PDF OCR: The file or its content is corrupt

rafazafar · March 30, 2024, 12:37pm

Hey fellow OCRers,

There seems to be an interesting issue when trying to OCR pdf files resulting in
“The file or its content is corrupt. Please choose a valid file for parsing.” errors.

To replicate:

Use the given OCR Space postman ‘Convert PDF from URL’ collection.
Change the endpoint to the free api ‘https://api.ocr.space/parse/image’
Use this value as “url” :
https://directus.seekers.my/assets/f6a7375c-0365-4c83-8a70-4e1d95ebeea7?access_token=V8U3xiPIME3GRno_LJuc6t-IHXwRn4wl

Accessing the url directly in a browser does show the PDF file, but the POST api call will return with the error above instead.

Wonder if anyone else have had a similar issue.

Plankton · April 1, 2024, 10:43am

I clicked on your PDF link and got a Cloudflare captcha. I think that is the issue. In other words, the api can not download the document:

One option could be to white-list the OCR API endpoint IP address, so that no captcha is shown?

rafazafar · April 6, 2024, 3:09am

Hats off to you sir.

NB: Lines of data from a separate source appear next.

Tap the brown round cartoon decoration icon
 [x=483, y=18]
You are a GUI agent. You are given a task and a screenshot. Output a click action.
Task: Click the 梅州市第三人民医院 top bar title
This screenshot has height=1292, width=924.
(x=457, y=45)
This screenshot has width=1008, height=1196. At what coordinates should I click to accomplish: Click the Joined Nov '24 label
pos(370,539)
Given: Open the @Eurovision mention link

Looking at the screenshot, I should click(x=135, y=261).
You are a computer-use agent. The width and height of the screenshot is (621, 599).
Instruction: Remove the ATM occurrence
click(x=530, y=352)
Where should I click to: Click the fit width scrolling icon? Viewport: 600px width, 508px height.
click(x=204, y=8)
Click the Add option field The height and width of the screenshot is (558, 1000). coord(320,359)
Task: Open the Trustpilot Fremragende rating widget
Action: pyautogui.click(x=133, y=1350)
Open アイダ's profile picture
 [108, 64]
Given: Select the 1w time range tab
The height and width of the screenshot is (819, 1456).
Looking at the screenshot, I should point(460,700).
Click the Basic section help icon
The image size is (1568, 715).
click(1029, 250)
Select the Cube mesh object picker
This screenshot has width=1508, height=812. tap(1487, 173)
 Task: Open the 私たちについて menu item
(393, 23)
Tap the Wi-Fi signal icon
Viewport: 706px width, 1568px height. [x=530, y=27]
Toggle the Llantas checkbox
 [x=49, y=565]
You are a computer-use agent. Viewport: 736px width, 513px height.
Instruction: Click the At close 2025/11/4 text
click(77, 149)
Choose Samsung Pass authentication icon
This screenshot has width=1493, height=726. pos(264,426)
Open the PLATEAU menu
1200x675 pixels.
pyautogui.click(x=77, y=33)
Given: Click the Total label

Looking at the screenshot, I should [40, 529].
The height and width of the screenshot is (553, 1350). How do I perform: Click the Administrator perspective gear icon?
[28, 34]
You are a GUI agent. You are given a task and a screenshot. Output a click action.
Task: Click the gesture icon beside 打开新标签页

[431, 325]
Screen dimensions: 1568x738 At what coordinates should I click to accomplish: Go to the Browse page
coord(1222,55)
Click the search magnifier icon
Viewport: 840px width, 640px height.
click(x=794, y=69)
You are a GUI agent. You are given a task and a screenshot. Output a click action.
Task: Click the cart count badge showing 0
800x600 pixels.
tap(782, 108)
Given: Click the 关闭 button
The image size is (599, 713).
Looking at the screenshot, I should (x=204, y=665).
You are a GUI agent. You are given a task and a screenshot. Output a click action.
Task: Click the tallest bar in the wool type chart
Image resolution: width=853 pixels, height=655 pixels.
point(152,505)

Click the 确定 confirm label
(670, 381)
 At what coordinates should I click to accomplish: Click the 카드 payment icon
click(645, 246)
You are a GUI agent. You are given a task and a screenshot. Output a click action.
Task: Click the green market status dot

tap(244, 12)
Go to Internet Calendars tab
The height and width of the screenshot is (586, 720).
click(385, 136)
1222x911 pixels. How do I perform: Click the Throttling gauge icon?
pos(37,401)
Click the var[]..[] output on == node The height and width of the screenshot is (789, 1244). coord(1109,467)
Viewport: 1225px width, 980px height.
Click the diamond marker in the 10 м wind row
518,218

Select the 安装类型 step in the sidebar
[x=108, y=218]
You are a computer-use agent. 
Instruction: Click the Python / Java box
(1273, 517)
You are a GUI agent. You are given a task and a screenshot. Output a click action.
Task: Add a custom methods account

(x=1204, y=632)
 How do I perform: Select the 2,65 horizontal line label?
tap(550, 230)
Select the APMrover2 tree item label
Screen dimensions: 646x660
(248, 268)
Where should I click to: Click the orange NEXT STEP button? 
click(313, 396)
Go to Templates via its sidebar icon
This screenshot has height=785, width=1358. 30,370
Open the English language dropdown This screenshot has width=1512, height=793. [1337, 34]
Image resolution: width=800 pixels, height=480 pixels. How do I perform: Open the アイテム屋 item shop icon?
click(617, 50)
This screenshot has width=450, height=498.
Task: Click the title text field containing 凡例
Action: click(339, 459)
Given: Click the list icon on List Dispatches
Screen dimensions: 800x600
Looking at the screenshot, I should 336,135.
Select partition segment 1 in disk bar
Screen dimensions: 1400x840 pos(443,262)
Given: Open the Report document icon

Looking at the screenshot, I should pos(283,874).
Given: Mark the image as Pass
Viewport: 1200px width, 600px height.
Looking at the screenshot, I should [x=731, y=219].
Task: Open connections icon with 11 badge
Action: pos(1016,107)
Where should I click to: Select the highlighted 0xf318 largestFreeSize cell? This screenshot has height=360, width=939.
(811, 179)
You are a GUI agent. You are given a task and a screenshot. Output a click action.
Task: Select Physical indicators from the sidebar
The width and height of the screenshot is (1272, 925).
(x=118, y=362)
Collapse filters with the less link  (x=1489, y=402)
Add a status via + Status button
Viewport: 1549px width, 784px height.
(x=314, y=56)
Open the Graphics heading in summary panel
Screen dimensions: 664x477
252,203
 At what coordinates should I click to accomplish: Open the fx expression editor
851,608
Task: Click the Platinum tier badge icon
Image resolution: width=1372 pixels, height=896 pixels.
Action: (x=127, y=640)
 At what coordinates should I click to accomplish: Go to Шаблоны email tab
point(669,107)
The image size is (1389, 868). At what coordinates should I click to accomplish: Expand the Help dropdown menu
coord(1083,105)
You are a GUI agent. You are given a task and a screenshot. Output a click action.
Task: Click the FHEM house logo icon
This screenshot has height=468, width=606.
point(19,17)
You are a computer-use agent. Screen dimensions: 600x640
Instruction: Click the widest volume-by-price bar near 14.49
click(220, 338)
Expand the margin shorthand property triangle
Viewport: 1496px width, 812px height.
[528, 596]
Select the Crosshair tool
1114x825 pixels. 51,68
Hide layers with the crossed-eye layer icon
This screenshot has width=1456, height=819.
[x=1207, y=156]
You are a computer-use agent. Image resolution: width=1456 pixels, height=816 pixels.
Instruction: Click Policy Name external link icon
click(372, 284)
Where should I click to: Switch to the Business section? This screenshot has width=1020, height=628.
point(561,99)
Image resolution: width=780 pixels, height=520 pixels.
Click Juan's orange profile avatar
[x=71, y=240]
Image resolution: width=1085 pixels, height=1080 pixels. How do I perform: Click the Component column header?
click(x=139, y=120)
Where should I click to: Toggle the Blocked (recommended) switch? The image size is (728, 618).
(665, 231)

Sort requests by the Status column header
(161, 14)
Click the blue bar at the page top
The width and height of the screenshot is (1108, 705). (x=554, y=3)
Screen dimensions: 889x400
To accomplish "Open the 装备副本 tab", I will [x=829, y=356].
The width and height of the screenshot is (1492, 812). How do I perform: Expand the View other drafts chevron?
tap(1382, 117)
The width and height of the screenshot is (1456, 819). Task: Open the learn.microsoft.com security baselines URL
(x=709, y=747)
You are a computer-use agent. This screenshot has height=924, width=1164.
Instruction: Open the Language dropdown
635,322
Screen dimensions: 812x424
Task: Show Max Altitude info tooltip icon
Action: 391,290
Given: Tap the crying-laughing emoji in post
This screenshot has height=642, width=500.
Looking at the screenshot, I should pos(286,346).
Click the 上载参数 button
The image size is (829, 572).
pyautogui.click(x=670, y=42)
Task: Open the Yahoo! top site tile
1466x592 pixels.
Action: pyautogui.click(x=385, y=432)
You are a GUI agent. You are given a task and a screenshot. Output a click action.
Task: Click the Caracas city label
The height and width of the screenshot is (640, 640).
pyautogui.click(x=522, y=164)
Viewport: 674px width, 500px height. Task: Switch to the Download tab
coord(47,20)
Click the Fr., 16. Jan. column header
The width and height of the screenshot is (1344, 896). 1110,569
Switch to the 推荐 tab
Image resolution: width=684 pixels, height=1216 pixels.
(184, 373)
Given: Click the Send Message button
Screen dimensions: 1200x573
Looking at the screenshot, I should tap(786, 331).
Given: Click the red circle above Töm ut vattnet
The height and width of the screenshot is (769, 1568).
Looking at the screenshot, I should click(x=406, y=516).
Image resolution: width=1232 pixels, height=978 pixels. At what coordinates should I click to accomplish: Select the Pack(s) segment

The IP ended up being different from the API endpoint IP. Hope it might help anyone facing same issue.
This for the https://apipro1.ocr.space/parse/image endpoint:
Screenshot 2024-04-06 at 12.11.31

ocr-api-team · April 6, 2024, 4:09pm

@rafazafar Thank you for pointing this out. It is just as you discovered. We have many PRO ocr processing servers, and the IP address of the PRO endpoint is usually not the OCR server that actually downloads the file for processing.

Having said that, you (and any other PRO user) can always contact our OCR API tech support for a recent list of all PRO1 and PRO2 IP addresses.

All PRO servers are inside the EU, so the IP address will always be a European one. Maybe that information helps already.